Sanford Meisner (1905-1997)

Sanford Meisner was a member of the Group Theatre in New York during the 1930s and 40s. He eventually left to form the Neighborhood Playhouse which would become the central launching place of what became known as the Meisner Technique.

Based upon the later acting techniques of Konstantin Stanislavski, Meisner's training for actors was characterized by:

I.                   A strong foundation in “behavioral exploration”
a.       behavioral "activities"
b.      behavioral “communication” (between actors)

II.                Actors who use the Meisner Technique spend a great deal of time learning how to find activities that fit well into a scene.
a.       Activities could be of any kind; building, cleaning, trying to figure out a mental puzzle. (whatever activities you choose, how you do these activities and how you interact with the requisite props reveals a great deal, both consciously and subconsciously, about your character.)

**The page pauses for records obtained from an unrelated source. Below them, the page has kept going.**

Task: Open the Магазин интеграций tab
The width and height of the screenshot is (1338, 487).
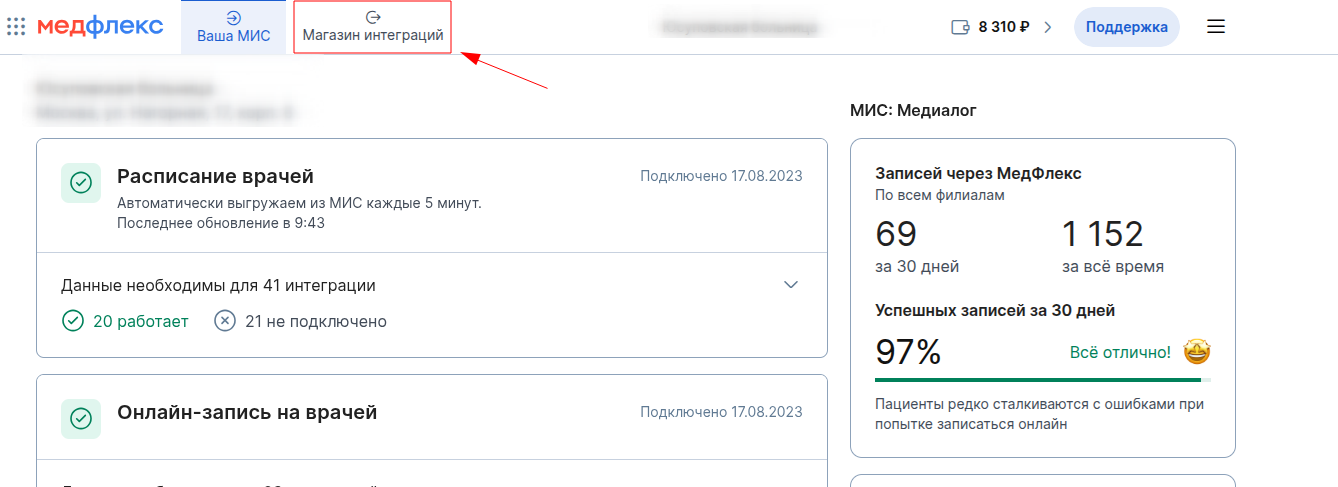Action: (373, 27)
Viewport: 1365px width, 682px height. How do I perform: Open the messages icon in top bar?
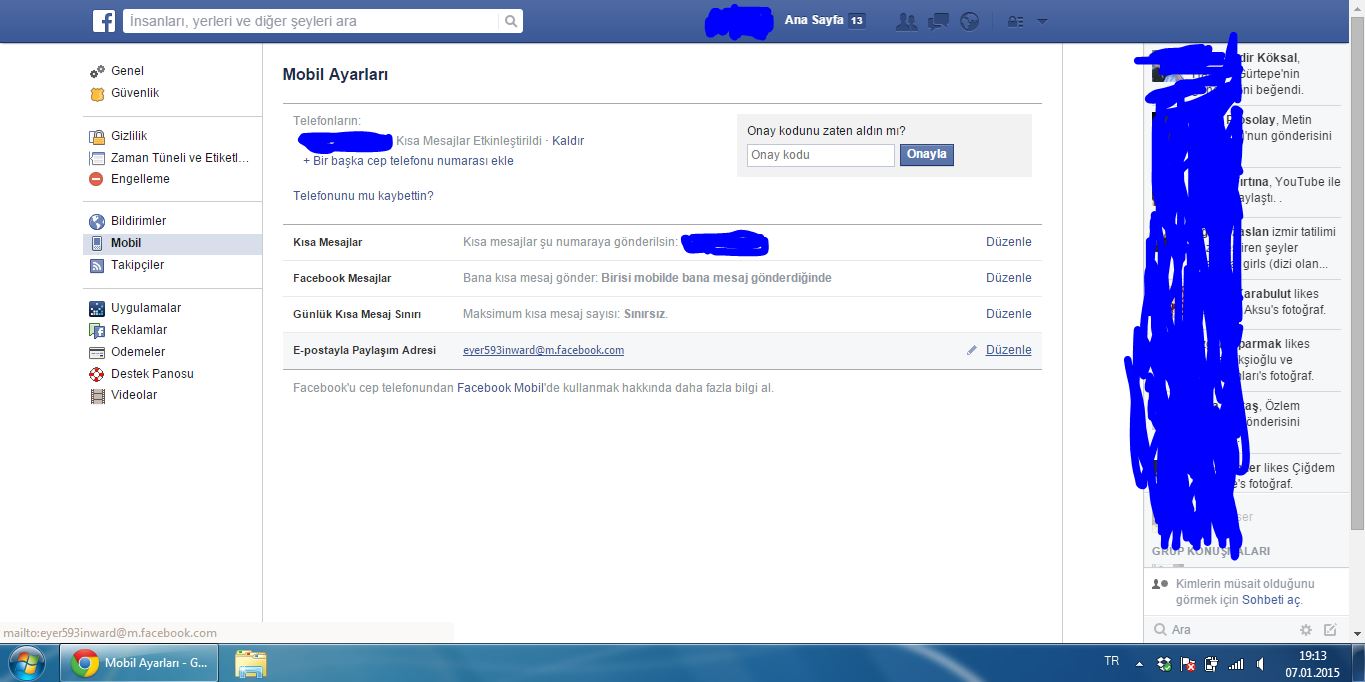coord(938,21)
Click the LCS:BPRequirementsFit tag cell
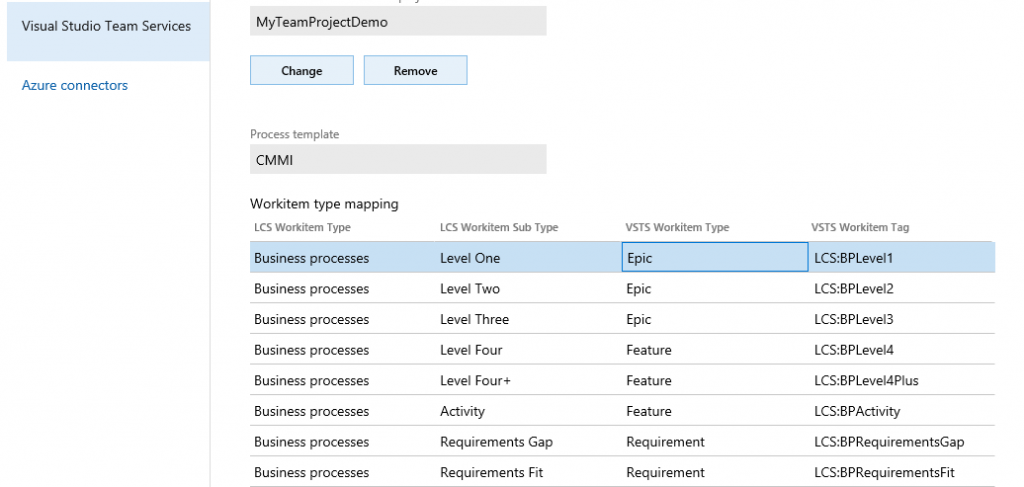The image size is (1024, 487). [888, 472]
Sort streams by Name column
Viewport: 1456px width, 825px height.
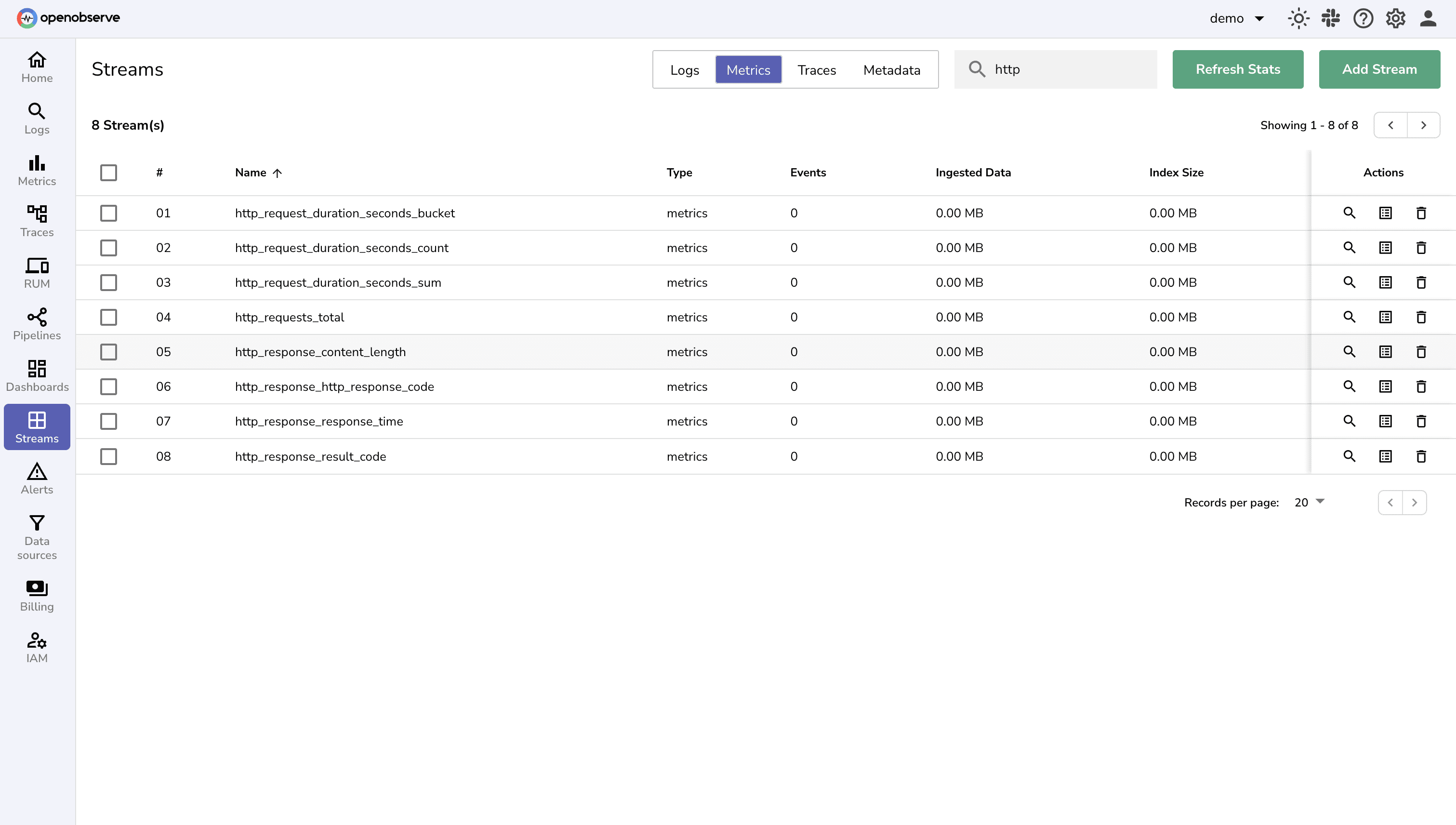(x=258, y=172)

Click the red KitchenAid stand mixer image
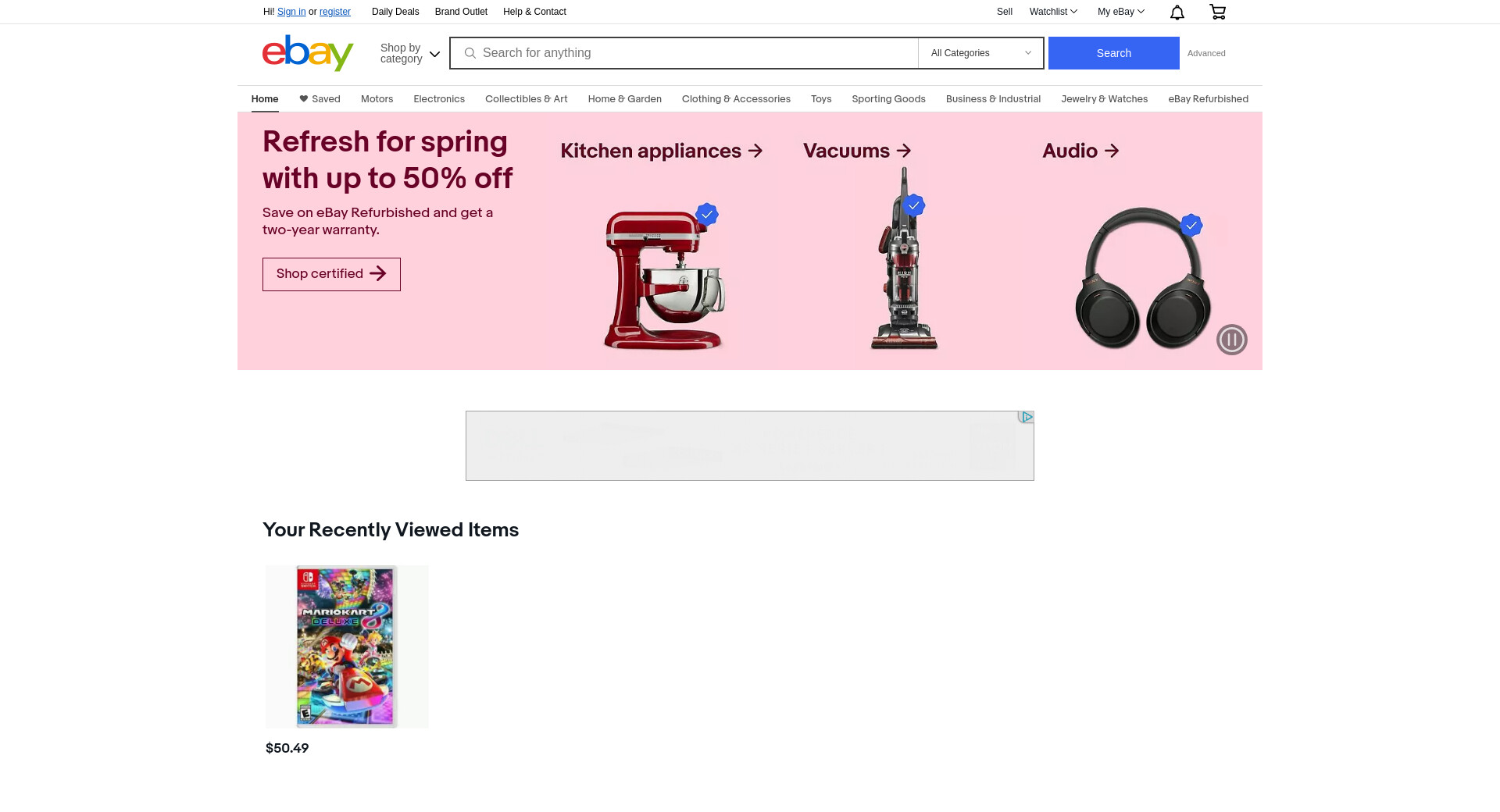(664, 277)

III.             Meisner's major unique contribution to the craft of acting is:
"Repetition Exercise,"  - a training exercise for building skill in
         behavioral communication.

The general rules: 

You describe the behavior of another person in the scene
You repeat the last words said to you by the other person.

The result:

1.)    Actors become very proficient in being able to understand & respond to the body language of other people. (This allows them to tailor their performances to the moment-to-moment nuances of their fellow actors.)

2.)     Actors learn to put less emphasis on the words of the scene, but instead draw out the underlying meanings of the words.